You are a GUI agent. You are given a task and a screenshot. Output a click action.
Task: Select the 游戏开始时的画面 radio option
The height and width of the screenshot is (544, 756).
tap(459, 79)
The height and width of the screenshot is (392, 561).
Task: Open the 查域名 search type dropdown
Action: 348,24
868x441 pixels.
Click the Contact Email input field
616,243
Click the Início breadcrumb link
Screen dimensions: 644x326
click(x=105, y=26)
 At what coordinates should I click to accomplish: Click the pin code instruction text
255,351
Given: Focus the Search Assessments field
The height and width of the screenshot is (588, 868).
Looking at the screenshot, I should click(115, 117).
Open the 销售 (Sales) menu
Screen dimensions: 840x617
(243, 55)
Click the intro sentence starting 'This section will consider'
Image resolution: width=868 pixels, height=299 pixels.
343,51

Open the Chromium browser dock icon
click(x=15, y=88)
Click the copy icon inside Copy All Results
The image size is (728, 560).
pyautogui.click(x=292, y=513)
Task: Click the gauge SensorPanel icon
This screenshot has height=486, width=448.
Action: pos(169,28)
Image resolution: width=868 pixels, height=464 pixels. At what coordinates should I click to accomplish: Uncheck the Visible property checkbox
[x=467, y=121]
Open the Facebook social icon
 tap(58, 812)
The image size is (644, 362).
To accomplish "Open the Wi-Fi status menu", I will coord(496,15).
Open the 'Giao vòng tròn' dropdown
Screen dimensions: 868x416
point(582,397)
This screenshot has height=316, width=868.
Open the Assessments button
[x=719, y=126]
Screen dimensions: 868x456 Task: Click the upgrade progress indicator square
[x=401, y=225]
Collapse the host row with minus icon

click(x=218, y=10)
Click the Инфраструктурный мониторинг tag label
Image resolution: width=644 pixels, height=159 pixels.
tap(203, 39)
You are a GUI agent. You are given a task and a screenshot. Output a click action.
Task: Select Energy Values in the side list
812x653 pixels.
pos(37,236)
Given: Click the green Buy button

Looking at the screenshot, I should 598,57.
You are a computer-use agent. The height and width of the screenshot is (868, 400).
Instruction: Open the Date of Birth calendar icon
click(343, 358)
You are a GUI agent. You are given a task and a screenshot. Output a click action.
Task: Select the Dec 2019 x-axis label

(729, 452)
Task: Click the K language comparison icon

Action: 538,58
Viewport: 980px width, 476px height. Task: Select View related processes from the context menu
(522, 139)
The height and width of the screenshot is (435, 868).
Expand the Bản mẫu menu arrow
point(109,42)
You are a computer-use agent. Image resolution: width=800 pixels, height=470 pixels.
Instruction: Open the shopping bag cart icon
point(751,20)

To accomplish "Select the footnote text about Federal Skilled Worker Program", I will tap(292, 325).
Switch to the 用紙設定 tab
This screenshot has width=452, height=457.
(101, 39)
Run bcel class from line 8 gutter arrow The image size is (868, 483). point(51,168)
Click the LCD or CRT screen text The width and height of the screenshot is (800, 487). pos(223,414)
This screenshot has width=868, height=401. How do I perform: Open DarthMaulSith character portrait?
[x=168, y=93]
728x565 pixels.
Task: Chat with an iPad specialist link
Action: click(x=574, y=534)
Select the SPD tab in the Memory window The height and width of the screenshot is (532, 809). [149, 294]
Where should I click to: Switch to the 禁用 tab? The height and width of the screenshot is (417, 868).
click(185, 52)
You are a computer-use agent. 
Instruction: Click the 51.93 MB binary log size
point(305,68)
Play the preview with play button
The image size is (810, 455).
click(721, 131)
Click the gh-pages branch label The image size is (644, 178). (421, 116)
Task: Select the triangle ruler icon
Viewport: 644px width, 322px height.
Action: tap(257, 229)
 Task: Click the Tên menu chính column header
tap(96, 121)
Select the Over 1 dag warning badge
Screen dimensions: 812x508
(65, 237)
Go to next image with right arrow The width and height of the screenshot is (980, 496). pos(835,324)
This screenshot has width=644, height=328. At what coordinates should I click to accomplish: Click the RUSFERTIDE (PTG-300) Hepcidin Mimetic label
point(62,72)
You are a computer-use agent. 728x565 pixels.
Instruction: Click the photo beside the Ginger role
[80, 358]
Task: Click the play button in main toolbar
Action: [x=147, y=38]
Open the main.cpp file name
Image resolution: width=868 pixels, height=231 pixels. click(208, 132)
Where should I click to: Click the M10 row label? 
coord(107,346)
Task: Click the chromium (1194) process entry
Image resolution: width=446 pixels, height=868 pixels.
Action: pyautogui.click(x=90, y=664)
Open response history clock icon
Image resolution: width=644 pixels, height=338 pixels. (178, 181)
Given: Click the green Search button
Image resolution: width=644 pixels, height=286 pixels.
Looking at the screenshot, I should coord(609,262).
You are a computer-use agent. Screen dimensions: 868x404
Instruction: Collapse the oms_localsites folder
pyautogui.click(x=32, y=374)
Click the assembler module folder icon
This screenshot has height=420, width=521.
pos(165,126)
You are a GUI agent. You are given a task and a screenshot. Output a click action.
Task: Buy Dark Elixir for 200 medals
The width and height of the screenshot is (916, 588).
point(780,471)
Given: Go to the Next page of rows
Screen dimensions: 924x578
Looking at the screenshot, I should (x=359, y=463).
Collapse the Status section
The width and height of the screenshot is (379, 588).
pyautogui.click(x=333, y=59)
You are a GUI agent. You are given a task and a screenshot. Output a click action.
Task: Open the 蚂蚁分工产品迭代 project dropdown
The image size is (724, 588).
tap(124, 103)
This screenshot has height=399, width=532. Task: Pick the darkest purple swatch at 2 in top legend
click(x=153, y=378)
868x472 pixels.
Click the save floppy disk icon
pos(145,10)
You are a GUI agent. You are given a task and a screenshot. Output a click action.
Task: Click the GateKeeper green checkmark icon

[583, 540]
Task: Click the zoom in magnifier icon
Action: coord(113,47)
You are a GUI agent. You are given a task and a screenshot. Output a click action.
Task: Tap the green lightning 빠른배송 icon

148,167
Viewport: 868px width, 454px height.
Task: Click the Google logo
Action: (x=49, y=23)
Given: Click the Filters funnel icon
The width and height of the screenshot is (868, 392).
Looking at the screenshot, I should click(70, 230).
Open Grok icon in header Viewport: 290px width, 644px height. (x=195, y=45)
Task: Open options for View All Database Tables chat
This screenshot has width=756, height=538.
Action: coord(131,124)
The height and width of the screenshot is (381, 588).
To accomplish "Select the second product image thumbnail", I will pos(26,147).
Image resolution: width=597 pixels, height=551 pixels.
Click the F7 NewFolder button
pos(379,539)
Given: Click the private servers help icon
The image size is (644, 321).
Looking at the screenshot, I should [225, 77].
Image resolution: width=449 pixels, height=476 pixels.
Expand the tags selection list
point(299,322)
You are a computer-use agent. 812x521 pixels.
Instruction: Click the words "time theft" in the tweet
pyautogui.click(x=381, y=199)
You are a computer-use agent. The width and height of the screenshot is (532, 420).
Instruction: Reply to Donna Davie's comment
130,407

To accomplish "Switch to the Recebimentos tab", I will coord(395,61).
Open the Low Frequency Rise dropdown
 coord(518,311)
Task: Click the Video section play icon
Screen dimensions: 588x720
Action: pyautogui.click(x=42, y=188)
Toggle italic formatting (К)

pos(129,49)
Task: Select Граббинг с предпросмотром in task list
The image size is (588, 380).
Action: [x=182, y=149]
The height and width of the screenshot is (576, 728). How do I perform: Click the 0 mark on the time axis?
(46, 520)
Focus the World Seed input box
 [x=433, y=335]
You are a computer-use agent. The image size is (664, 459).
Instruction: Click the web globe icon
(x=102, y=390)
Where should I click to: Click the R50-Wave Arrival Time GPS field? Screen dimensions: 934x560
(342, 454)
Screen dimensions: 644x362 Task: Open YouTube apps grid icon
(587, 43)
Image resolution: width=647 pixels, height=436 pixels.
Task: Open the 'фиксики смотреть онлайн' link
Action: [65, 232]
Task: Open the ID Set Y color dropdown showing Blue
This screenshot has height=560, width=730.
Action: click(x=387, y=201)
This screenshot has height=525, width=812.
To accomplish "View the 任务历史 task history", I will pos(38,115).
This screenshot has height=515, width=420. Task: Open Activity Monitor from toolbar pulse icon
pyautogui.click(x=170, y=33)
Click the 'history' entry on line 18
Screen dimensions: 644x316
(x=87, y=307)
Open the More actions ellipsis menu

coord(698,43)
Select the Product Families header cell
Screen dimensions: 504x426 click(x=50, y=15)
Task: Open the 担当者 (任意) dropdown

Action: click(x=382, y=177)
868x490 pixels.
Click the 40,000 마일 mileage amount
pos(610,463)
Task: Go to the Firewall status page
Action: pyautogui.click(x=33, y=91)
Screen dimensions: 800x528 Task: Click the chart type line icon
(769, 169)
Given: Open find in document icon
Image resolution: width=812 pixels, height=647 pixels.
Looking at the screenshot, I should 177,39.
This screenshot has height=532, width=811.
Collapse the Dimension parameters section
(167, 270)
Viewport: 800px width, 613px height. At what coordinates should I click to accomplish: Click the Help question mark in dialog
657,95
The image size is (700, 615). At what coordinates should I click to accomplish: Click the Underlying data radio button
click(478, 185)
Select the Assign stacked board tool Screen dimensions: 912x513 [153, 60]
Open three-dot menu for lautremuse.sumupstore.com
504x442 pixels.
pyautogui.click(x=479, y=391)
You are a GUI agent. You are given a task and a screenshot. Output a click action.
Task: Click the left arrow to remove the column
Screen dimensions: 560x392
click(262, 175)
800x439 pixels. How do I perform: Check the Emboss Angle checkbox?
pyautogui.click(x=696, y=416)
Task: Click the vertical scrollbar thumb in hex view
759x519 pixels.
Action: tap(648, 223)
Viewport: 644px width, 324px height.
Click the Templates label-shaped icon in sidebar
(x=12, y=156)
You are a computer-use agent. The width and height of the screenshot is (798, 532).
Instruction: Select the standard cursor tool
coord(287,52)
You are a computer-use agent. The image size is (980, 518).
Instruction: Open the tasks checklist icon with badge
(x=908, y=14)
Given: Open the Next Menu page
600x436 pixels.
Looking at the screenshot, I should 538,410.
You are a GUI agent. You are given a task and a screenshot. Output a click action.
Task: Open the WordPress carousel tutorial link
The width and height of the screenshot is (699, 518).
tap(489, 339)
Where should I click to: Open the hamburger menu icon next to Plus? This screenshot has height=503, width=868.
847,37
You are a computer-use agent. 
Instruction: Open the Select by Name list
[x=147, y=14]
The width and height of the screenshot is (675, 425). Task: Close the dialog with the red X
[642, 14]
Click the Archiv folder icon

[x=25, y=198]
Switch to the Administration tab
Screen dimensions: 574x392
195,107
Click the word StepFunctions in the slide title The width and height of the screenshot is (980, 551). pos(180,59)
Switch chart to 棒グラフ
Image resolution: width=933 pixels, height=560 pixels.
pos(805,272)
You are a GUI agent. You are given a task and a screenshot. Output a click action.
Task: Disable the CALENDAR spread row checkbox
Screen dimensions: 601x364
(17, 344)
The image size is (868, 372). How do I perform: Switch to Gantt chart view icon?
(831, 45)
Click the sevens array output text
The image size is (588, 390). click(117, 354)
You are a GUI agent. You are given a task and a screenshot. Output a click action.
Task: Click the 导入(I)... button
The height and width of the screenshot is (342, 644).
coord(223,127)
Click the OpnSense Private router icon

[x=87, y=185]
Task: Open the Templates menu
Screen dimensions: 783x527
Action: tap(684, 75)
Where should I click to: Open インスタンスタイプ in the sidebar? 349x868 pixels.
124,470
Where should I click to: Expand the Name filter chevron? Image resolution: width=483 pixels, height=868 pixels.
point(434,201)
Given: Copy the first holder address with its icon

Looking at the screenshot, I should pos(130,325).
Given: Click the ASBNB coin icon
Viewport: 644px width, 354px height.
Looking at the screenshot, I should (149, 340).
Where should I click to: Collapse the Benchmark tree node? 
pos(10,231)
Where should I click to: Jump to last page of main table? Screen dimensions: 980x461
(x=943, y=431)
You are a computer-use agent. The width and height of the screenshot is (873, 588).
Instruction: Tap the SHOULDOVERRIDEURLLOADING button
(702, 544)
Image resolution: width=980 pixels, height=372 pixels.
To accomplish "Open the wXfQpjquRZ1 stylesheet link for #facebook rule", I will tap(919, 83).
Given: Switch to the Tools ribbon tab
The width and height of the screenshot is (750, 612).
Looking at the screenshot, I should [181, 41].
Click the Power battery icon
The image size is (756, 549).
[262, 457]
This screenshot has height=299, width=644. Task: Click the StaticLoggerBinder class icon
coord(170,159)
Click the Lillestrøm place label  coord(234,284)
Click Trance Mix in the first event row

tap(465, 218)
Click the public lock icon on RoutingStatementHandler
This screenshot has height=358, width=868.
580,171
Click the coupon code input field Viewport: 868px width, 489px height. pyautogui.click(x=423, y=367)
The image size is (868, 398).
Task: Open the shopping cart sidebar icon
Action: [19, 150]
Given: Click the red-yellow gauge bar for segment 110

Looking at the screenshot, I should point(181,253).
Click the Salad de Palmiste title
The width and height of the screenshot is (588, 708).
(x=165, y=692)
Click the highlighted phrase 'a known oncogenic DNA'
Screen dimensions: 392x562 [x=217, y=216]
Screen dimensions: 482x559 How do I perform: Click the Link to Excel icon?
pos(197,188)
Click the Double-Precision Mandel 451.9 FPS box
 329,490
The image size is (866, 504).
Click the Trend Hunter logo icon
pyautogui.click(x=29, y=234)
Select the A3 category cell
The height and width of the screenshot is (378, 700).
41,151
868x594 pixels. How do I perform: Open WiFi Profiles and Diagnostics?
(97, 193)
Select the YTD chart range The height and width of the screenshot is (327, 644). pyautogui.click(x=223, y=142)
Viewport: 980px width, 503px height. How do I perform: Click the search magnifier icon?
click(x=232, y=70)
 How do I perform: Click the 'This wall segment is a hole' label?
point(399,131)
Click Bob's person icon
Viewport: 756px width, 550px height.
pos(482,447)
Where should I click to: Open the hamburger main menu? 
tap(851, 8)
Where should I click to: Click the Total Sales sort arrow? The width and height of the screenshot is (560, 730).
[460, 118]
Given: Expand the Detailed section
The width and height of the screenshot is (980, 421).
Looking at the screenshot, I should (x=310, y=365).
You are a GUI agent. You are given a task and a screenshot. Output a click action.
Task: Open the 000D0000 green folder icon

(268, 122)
● ● ● ● ● ● ●
■ PROBLEM STATEMENT
The answer is the lines above between the line holding "This screenshot has width=452, height=457." and the line holding "Given: Click the green Search button", inclusive, each written out exactly, and no others.

■ ANSWER SECTION
This screenshot has width=452, height=457.
(101, 39)
Run bcel class from line 8 gutter arrow The image size is (868, 483). point(51,168)
Click the LCD or CRT screen text The width and height of the screenshot is (800, 487). pos(223,414)
This screenshot has width=868, height=401. How do I perform: Open DarthMaulSith character portrait?
[x=168, y=93]
728x565 pixels.
Task: Chat with an iPad specialist link
Action: click(x=574, y=534)
Select the SPD tab in the Memory window The height and width of the screenshot is (532, 809). [149, 294]
Where should I click to: Switch to the 禁用 tab? The height and width of the screenshot is (417, 868).
click(185, 52)
You are a computer-use agent. 
Instruction: Click the 51.93 MB binary log size
point(305,68)
Play the preview with play button
The image size is (810, 455).
click(721, 131)
Click the gh-pages branch label The image size is (644, 178). (421, 116)
Task: Select the triangle ruler icon
Viewport: 644px width, 322px height.
Action: tap(257, 229)
 Task: Click the Tên menu chính column header
tap(96, 121)
Select the Over 1 dag warning badge
Screen dimensions: 812x508
(65, 237)
Go to next image with right arrow The width and height of the screenshot is (980, 496). pos(835,324)
This screenshot has width=644, height=328. At what coordinates should I click to accomplish: Click the RUSFERTIDE (PTG-300) Hepcidin Mimetic label
point(62,72)
You are a computer-use agent. 728x565 pixels.
Instruction: Click the photo beside the Ginger role
[80, 358]
Task: Click the play button in main toolbar
Action: [x=147, y=38]
Open the main.cpp file name
Image resolution: width=868 pixels, height=231 pixels. click(208, 132)
Where should I click to: Click the M10 row label? 
coord(107,346)
Task: Click the chromium (1194) process entry
Image resolution: width=446 pixels, height=868 pixels.
Action: pyautogui.click(x=90, y=664)
Open response history clock icon
Image resolution: width=644 pixels, height=338 pixels. (178, 181)
Given: Click the green Search button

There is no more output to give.